Universal Collection will be on view in the Frances Lehman Loeb Art Center through December 11, 2016. The installation features a monumental (twenty-three feet tall) cabinet which houses hundreds of objects pulled from all corners of Vassars campus and history. The objects come from the collections of the Frances Lehman Loeb Art Center, the A. Scott Warthin Museum of Geology & Natural History, Special Collections, Athletics, the Music Department, Drama Department, Biology Department, and the Vassar College Artifacts Project.
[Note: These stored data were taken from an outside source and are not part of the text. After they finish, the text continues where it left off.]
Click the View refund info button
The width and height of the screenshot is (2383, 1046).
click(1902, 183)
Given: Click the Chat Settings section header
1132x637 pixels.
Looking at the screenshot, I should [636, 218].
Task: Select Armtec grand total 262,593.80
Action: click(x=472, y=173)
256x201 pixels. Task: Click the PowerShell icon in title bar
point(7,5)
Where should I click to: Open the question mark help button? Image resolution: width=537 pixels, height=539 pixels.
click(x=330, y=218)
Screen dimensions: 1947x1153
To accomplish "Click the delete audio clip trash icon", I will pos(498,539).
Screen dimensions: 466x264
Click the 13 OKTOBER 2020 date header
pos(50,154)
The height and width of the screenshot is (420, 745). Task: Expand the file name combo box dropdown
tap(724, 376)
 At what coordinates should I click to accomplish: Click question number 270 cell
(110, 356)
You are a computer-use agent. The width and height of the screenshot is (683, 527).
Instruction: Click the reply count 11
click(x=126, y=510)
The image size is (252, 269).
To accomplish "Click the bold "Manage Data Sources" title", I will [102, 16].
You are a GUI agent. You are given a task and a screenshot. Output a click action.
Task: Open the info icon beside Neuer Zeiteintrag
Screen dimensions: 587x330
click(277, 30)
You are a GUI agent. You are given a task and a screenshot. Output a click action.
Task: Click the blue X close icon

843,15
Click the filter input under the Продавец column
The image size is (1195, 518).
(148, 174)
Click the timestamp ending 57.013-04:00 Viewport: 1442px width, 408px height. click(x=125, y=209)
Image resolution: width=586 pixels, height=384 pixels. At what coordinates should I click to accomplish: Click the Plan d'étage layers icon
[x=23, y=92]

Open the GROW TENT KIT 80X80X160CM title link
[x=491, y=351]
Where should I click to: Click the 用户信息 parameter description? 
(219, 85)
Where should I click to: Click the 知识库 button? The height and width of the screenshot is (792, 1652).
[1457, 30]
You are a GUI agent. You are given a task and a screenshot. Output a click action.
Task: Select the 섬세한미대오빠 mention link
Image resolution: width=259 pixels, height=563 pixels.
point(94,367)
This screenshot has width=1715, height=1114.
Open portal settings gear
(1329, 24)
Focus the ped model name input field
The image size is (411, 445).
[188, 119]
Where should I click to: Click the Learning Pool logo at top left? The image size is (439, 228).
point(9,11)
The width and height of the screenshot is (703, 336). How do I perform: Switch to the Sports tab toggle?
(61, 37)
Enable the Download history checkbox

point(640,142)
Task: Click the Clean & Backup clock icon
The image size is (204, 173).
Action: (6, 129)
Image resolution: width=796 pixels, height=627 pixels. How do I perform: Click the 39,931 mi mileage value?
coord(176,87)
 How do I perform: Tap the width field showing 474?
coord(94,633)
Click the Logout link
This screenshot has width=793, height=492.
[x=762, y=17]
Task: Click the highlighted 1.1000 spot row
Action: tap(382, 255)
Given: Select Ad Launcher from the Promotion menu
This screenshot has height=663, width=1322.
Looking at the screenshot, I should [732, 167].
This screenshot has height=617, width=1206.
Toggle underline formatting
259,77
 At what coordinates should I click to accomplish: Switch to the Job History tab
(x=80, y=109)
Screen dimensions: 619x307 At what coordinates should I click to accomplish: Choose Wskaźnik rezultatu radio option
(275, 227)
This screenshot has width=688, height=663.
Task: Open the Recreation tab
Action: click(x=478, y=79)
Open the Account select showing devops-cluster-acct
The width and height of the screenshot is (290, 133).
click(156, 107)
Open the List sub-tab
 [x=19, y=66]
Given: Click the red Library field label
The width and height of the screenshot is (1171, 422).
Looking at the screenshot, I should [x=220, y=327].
Some highlights include: nineteenth-century scientific instruments, paintings, botanical specimens, athletic equipment, taxidermy, sculpture, geological specimens, and Vassar memorabilia such as student handbooks and class rings.
Dion spent countless hours digging through the campuss disparate collections and archives, even exploring basements, to select objects for inclusion, says Mary-Kay Lombino, the Emily Hargroves Fisher 57 and Richard B. Fisher Curator and Assistant Director for Strategic Planning at the Art Center. The resulting installation offers an arresting visual array that will at once seduce and challenge viewers. His work challenges our assumptions of how things are meant to be selected, categorized, and displayed in a museum setting.
For example, a well-worn field hockey stick hangs beside a Picasso still-life, a former dance students old ballet shoes hang near a fossil of a fish and an Indian oil painting on glass, and a Wedgwood vase is seen together with a contemporary ceramic pot made on a Native American reservation. These types of juxtapositions and many more begin to address the politics of display and upend traditional museum classification as well as visitor expectations.